Task instructions - Report every line of the material below that contains the word "what", matching its case exactly.

Records from a data collection
---------------
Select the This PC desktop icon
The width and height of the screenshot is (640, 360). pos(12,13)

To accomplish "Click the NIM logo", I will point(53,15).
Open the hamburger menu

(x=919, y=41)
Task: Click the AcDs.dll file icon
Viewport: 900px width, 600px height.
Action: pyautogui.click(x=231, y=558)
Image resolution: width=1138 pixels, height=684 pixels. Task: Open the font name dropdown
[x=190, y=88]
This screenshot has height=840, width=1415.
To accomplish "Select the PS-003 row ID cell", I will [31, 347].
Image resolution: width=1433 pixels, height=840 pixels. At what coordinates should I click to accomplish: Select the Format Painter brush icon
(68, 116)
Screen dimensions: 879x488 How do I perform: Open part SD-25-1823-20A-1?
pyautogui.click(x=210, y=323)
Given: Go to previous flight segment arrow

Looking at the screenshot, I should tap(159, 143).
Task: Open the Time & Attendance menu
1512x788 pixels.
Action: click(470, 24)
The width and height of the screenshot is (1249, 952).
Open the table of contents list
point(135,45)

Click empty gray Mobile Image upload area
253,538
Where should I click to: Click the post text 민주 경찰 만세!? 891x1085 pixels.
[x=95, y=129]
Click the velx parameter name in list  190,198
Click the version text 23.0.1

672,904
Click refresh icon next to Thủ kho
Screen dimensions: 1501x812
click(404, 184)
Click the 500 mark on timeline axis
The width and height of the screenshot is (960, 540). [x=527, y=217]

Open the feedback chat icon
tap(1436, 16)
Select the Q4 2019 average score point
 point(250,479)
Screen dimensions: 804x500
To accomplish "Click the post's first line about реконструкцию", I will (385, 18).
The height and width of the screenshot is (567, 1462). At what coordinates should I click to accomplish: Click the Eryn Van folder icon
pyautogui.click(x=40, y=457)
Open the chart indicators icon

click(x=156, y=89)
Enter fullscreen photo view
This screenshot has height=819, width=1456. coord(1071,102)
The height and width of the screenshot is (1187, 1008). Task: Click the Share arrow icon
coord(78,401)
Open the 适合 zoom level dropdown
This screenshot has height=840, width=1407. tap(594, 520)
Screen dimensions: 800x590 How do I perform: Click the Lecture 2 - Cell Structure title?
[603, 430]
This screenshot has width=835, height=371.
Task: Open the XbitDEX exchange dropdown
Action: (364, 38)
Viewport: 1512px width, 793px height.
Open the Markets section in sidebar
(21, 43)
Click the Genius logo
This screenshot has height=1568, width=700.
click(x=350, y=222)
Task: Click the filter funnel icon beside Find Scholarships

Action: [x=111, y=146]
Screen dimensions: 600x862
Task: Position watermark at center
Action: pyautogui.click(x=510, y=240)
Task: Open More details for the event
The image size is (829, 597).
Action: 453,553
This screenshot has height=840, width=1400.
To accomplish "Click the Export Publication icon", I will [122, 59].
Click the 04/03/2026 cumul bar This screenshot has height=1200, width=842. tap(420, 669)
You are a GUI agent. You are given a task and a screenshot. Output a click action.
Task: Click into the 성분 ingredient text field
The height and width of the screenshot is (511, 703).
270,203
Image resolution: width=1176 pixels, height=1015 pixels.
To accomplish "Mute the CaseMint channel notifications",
---------------
Result -
Image resolution: width=1433 pixels, height=840 pixels. At what coordinates should I click to accomplish: Select the Format Painter brush icon
The height and width of the screenshot is (567, 1462). At what coordinates should I click to accomplish: Click the Eryn Van folder icon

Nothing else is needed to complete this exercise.